Martial law does not suspend the Constitution. It does not supplant the courts or Congress. It does not automatically authorize the President to legislate. The President’s commander-in-chief powers are powerful but limited.
If legislative authority is needed during an emergency, Congress must grant emergency powers under the Constitution. Those powers are temporary, limited, and subject to congressional withdrawal.
Thus, martial law and emergency powers must be distinguished:
- Martial law is a commander-in-chief measure responding to invasion or rebellion when public safety requires it.
- Emergency powers are delegated legislative powers granted by Congress during war or national emergency.
- Executive implementation is ordinary enforcement of existing statutes.
Confusing these categories risks expanding presidential power beyond constitutional limits.
XIII. Delegation by Congress Versus Executive Legislation
The President may issue executive orders, administrative orders, proclamations, memorandum orders, memorandum circulars, and other executive issuances. These instruments are valid only when supported by the Constitution, a statute, or the President’s executive power.

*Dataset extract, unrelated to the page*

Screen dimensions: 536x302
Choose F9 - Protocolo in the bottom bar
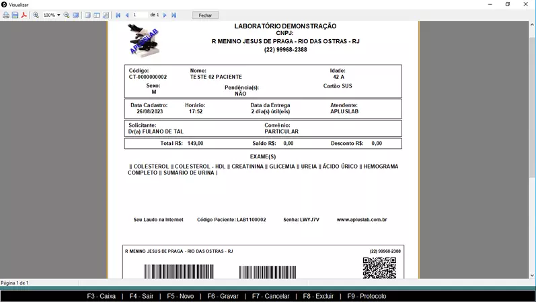[367, 296]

An executive issuance is not valid merely because it is issued by the President. It must have legal basis.
Executive orders may:
- Direct executive departments in implementing laws;
- Organize internal executive operations;
- Provide rules under delegated statutory authority;
- Declare factual conditions when authorized by law; or
- Exercise constitutional executive powers.
Executive orders may not:
- Create statutes;
- Amend or repeal laws;
- Impose taxes without authority;
- Appropriate public funds;
- Create crimes beyond statutory authorization;
- Override constitutional rights; or
- Exercise powers reserved to Congress.
XIV. Standards Accepted in Philippine Delegation Doctrine
Philippine cases have been relatively practical in assessing sufficient standards. The courts do not require Congress to provide every detail. Standards may be broad if they meaningfully indicate legislative intent.

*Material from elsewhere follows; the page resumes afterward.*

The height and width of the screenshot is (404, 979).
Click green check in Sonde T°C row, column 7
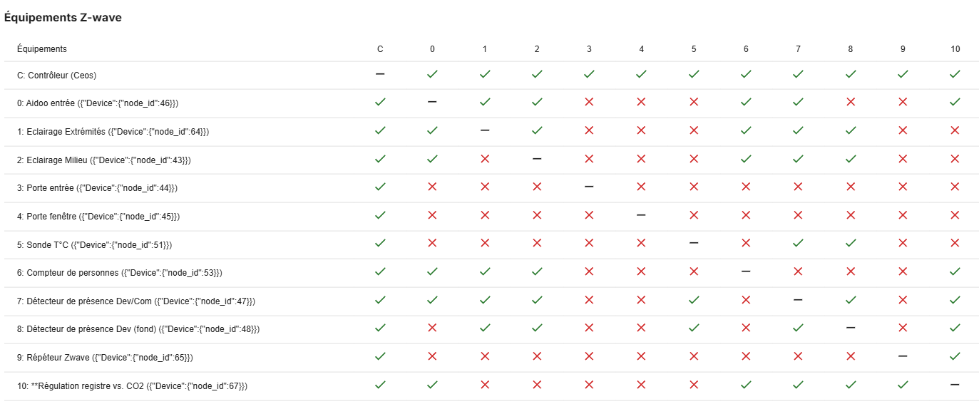798,243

Examples of standards often considered sufficient include:
- Public interest;
- Public welfare;
- National security;
- Justice and equity;
- Simplicity, economy, and efficiency;
- Protection of consumers;
- Prevention of fraud;
- Promotion of health and safety;
- National development;
- Economic stability;
- Protection of labor;
- Conservation of natural resources;
- Public convenience; and
- Administrative feasibility.
However, broad phrases are not always enough. A standard must be read in context. “Public interest” may be sufficient in a technical regulatory scheme but insufficient if the President is given sweeping authority over fundamental rights with no limits.
XV. Void Delegation: When the Line Is Crossed
A delegation to the President becomes unconstitutional when Congress abdicates its legislative responsibility.
This may occur when:
- The law contains no discernible policy;
- The President is allowed to determine what the law shall be;
- The statute lacks standards to guide discretion;
- The delegation affects fundamental rights without clear limits;
- The President is authorized to create crimes or penalties without legislative definition;
- Taxing or spending power is transferred without constitutional basis;
- The delegation is indefinite, unlimited, or not subject to congressional control; or
- The executive issuance contradicts or expands the statute.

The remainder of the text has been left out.